3.3.4. Comparison Results of Total Network Energy Consumption

In this section, we use the same calculation method as in Section 3.2.4. The energy consumption results of applying six algorithms to the temperature and humidity data in the real-world dataset are presented in

Table 4. Comparison of energy consumption ratios of temperature and humidity data under six algorithms.

Data Type	Period	Threshold	Algorithm 1	SV-ZIZO (LSA-SF)	SV-ZIZO (SSA-SF)	IBE	ZIZO (LSA-SF)	ZIZO (SSA-SF)
Temperature	$\mathsf{\tau }=32$	$\mathsf{\epsilon }=0.07$	11.85%	3.48%	3.66%	17.16%	6.84%	6.86%
		$\mathsf{\epsilon }=0.1$	8.94%	3.03%	3.22%	13.35%	5.51%	5.62%
		$\mathsf{\epsilon }=0.2$	6.71%	2.62%	2.67%	8.78%	3.91%	3.94%
	$\mathsf{\tau }=64$	$\mathsf{\epsilon }=0.07$	8.72%	6.55%	7.07%	12.96%	11.95%	12.46%
		$\mathsf{\epsilon }=0.1$	5.81%	4.52%	4.72%	9.69%	9.19%	9.44%
		$\mathsf{\epsilon }=0.2$	3.56%	2.85%	2.93%	5.99%	5.71%	5.81%
Humidity	$\mathsf{\tau }=32$	$\mathsf{\epsilon }=0.2$	28.75%	13.24%	15.72%	29.66%	12.28%	13.43%
		$\mathsf{\epsilon }=0.5$	11.60%	4.29%	4.50%	14.62%	6.31%	6.61%
		$\mathsf{\epsilon }=1$	6.06%	2.78%	2.89%	8.65%	3.87%	4.02%
	$\mathsf{\tau }=64$	$\mathsf{\epsilon }=0.2$	25.62%	17.85%	18.85%	19.68%	17.95%	19.41%
		$\mathsf{\epsilon }=0.5$	8.47%	6.27%	6.58%	9.38%	8.86%	9.13%
		$\mathsf{\epsilon }=1$	3.48%	2.35%	2.85%	5.45%	5.22%	5.35%

. From this table, it can be seen that the energy consumption of the SV-ZIZO method proposed in this paper can reach a minimum of 2.35%. We also draw the same conclusion as in Table 3. That is, although the energy consumption of using Algorithm 1 alone is relatively high due to the improvement in data accuracy, combining it with the algorithm at the cluster-head (CH) level can effectively improve the energy consumption ratio.

4. Conclusions

To further improve the data compression ratio of existing methods while taking into account the problem of data reconstruction accuracy caused by data reduction, this paper proposes a data redundancy minimization algorithm based on sparse vectors. After the monitoring equipment stabilizes, a segmentation method is adopted at the sensor level, and the sparse vector compression method is used in combination with quartiles to compress the data of the first cycle of all sensors in the cluster. After uploading to the CH node, the spatial correlation of the reconstructed data matrix is considered, and sensors with high spatial redundancy are put into sleep mode using fuzzy theory knowledge. The redundancy rate of each cycle is calculated based on the temporal correlation of the data matrix of non-sleeping sensors, and the sampling rate of the sensors in the next cycle is adjusted in reverse. The experimental results show that the SV-ZIZO algorithm maximally reduces redundant data transmission while ensuring data accuracy and significantly improves energy consumption efficiency.
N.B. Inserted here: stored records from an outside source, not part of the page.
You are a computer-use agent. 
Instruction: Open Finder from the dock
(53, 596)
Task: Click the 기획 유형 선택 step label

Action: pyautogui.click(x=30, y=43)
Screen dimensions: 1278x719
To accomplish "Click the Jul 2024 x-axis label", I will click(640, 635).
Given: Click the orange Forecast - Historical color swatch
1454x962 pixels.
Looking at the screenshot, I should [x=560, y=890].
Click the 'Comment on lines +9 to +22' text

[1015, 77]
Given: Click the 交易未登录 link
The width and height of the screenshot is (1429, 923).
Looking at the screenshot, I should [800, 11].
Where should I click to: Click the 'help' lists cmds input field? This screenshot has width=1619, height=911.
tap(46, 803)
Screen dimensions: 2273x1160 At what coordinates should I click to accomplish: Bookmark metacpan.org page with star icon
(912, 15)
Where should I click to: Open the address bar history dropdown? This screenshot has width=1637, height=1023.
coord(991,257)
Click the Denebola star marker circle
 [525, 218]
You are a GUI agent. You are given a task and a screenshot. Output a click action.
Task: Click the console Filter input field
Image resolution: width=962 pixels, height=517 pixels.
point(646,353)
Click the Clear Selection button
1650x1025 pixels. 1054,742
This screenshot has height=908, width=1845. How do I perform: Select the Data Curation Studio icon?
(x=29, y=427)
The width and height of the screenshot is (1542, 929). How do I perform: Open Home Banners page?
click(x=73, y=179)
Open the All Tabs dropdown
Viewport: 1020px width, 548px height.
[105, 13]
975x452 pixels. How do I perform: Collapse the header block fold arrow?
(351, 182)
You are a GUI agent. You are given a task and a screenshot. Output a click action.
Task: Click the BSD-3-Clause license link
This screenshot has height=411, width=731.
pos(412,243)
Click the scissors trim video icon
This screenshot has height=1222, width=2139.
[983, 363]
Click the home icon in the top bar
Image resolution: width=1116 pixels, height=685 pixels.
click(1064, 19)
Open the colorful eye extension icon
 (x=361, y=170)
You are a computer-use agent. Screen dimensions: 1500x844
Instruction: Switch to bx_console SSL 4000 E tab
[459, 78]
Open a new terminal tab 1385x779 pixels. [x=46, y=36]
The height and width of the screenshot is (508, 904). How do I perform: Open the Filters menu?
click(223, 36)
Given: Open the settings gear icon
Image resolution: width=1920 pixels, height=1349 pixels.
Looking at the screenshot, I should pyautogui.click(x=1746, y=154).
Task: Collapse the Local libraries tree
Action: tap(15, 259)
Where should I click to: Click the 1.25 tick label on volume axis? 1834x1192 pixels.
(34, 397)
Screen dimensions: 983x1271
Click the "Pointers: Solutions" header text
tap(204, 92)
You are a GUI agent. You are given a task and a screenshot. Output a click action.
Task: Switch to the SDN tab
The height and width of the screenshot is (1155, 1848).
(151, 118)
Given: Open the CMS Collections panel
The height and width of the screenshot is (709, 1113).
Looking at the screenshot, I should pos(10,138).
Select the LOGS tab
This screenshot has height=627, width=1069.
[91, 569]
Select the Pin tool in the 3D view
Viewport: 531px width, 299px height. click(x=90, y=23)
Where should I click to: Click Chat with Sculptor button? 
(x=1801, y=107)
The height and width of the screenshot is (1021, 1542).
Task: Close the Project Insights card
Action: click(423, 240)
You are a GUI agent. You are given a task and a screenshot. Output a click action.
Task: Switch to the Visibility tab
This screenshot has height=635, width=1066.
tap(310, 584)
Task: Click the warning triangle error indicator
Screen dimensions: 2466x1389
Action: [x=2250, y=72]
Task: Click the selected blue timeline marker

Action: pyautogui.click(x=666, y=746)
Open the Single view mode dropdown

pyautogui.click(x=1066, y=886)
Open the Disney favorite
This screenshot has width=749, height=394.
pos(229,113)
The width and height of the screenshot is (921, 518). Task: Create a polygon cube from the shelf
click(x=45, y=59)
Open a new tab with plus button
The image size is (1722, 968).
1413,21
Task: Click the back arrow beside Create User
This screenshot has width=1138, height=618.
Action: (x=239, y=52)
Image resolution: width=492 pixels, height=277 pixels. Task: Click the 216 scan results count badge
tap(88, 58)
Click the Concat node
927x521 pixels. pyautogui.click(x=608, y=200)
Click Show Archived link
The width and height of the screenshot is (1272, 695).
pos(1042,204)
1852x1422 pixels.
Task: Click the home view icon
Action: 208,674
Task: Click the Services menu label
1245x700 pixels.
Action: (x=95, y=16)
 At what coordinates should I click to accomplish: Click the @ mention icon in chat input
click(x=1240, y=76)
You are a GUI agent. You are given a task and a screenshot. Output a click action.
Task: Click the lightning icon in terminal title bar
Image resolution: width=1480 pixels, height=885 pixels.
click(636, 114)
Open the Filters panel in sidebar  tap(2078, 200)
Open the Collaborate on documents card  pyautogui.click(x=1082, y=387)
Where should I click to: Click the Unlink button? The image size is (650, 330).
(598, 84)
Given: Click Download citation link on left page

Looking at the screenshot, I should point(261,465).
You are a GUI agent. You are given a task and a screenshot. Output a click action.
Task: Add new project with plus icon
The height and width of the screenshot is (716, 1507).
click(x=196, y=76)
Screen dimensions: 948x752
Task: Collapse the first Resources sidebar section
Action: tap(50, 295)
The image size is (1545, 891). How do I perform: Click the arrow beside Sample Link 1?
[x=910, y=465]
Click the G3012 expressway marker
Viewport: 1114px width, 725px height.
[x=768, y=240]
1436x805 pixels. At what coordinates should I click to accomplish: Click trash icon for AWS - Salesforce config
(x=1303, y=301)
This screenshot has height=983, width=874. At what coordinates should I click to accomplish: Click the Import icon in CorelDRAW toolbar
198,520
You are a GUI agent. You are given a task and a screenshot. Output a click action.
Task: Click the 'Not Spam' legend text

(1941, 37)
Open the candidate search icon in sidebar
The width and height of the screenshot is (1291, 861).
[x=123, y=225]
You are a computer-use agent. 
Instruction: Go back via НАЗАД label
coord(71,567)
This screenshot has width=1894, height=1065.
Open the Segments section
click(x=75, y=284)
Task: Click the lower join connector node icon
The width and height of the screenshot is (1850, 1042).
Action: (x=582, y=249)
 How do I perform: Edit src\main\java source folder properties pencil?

In future work, the method proposed in this paper can be improved in several directions. First, an adaptive threshold could be introduced to improve the compression mechanism. Because the actual application scenarios are complex and changeable, and the data characteristics also change dynamically, our goal is to solve problems such as the insufficient or excessive compression of some data that may be caused by fixed thresholds. Second, the dormancy strategy at the CH level still needs further exploration to maximize resource utilization and further extend the network lifespan. Finally, in view of the characteristics of different application scenarios in the actual Internet of Things, the feasibility of SV-ZIZO needs to be further explored.